У Зберовского отношение к большевикам было двойственное. С одной стороны, их идеи потрясают какой-то прямолинейной, честной логикой. Земля — крестьянам, заводы — рабочим. На самом деле справедливо! Сюда же крупным доводом ложилась его давняя симпатия к Осадчему, — к слову говоря, неизвестно где сейчас находящемуся. Но, с другой стороны, вдруг Хозарцев в конечном счете окажется прав? Что станет с наукой и прогрессом, если власть возьмет неграмотный народ? Страшна темная стихия разрушения. Действительно, не захлестнет ли все волна слепого человеческого гнева?…

В воздухе кружился, падал желтый тополевый листок.

Лето было на исходе. Зберовский в больничном халате сидел на садовой скамье. Рядом с ним — обвернутый бинтом костыль и пачка свежих газет.

По аллее к нему подошла Глафира Сергеевна. На ней очки, косынка с красным крестом. Морщины на ее лице сейчас расплылись в доброй-предоброй улыбке:

— Отдыхаете, Григорий Иванович? Ну вот, все прекрасно будет, лучшего не надо…

Она подсела рядом, отодвинула газеты. Сказала:

— Видите ли, я вас давно об одной вещи спросить собираюсь.

Оказывается, у нее есть знакомая — некая молодая дама. Они как-то встретились, и Глафира Сергеевна принялась делиться с ней своими повседневными делами и заботами; между прочим, назвала фамилию Зберовского. А дама даже взволновалась: не Григорием ли Ивановичем его зовут? Поручила непременно выяснить, тот ли он самый Григорий Иванович, которого она знала когда-то.

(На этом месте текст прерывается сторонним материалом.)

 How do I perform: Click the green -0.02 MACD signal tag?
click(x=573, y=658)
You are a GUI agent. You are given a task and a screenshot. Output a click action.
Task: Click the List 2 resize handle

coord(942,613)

— Все может статься, — не без лукавства проговорила Глафира Сергеевна. — Гора с горой не сходится, а человек с человеком…

Зберовский держал в руках костыль и вырисовывал им на земле орнамент. Спросил, не подняв взгляда:

— Как зовут-то вашу даму?

— Озерицкая Зоя Степановна.

— Озерицкая? — повторил Григорий Иванович.

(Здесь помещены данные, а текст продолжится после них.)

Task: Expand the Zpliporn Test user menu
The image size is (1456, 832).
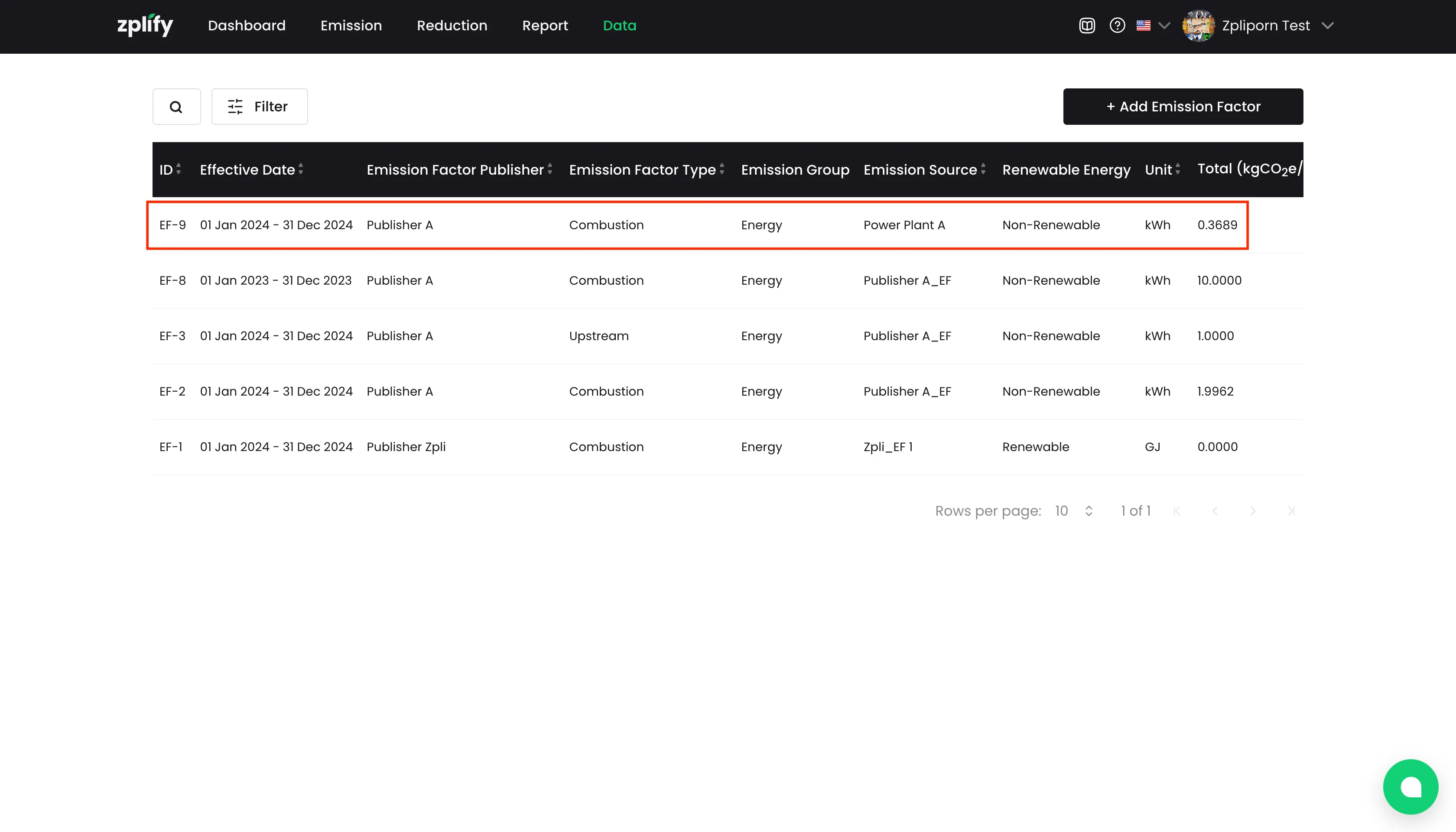Action: (x=1327, y=26)
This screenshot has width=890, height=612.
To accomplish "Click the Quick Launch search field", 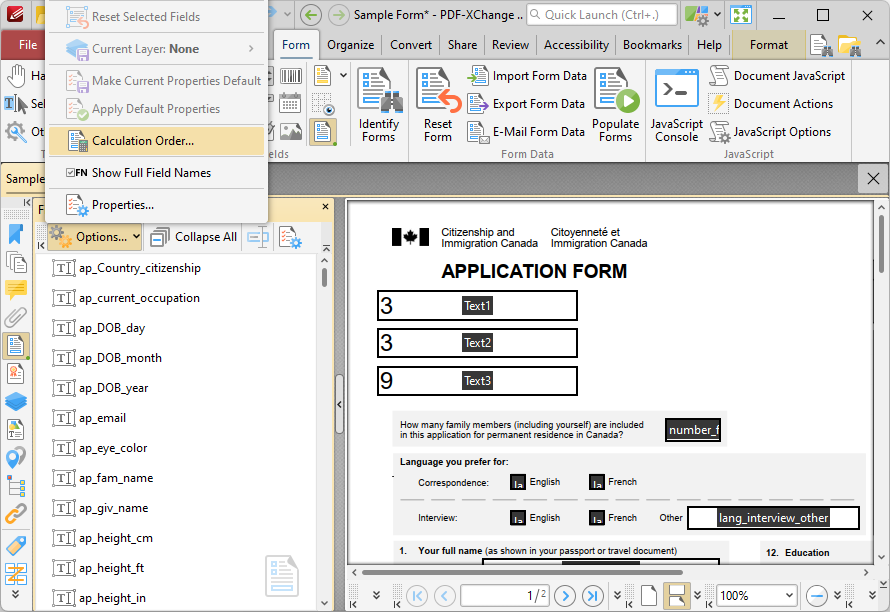I will tap(602, 15).
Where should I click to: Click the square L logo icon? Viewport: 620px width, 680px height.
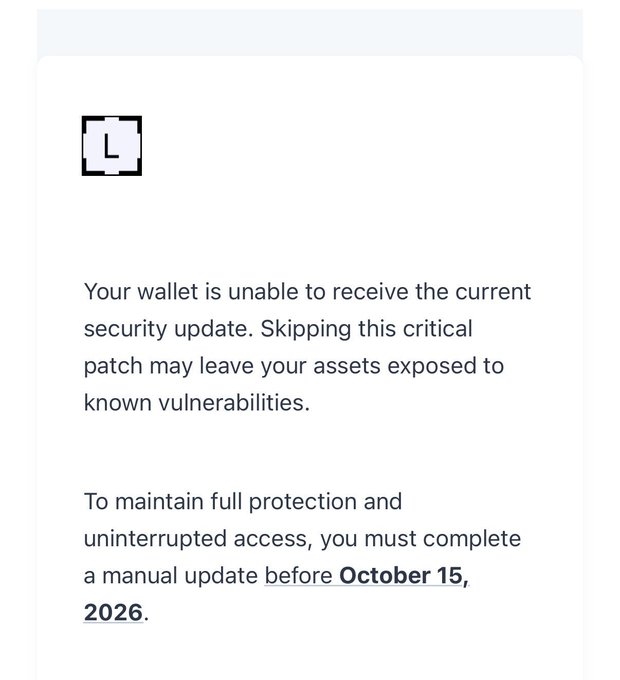[112, 146]
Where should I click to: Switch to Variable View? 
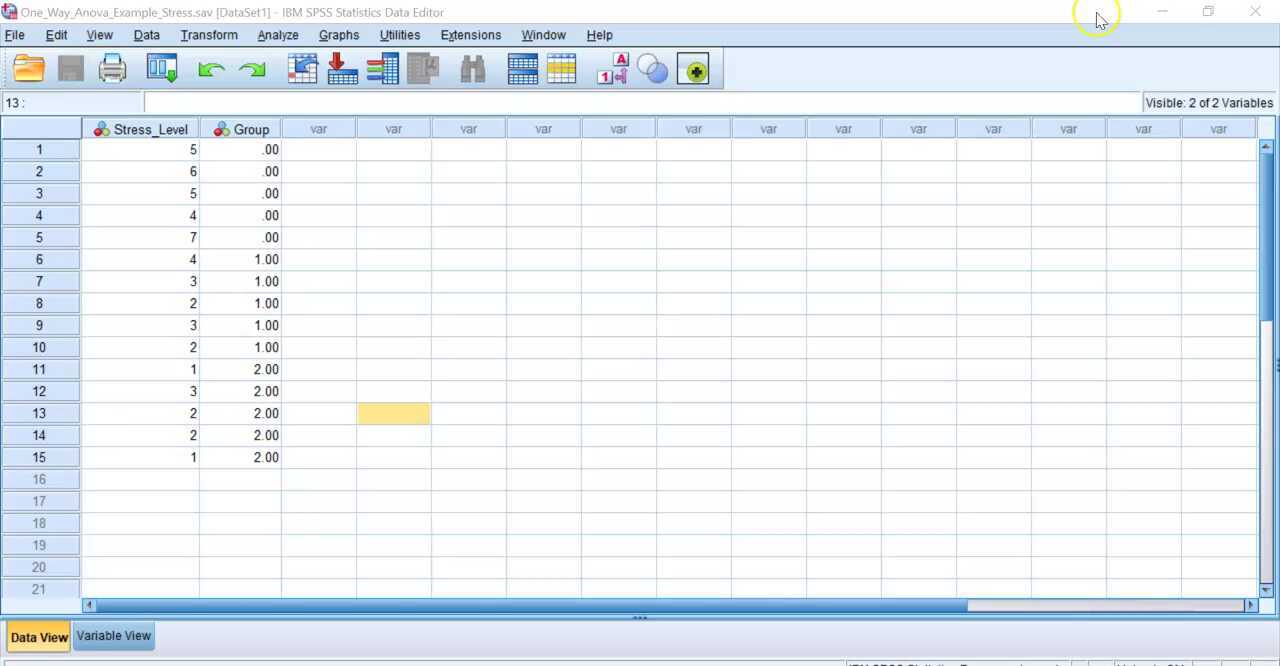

Он посидел молча, дорисовал костылем завитушку узора. Потом повернулся к Глафире Сергеевне — будто совершенно равнодушный, не встревоженный, не подавленный ничем. Спокойно ответил:

— Да, было. Встречались когда-то с Зоей Степановной.

На полное выздоровление Григорий Иванович рассчитывать не мог: врач объяснил, что после таких ран он станет прихрамывать, вероятно, долгие годы или, может быть, всю жизнь. С фронтом для него теперь покончено — как говорят, он уже отвоевался. Хромота же в будущем Зберовского не особенно печалила. В лаборатории она ему не помешает.

Сегодня — и уже не первый раз — в газетах он прочел имя своего бывшего учителя, профессора Сапогова. После революции Георгий Евгеньевич Сапогов стал видным деятелем министерства торговли и промышленности.

Едва Глафира Сергеевна ушла, Зберовский схватился за газеты. Опять увидел имя Сапогова. Пытался вникнуть в то, что там написано, но думал о Зое. И сердце снова, как прежде, сжалось в обиде и тоске.

Замужем за адвокатом Озерицким… Ну что же, бог ей судья. Насильно мил не будешь!

Однако сердце не мирилось, и все в его душе протестовало.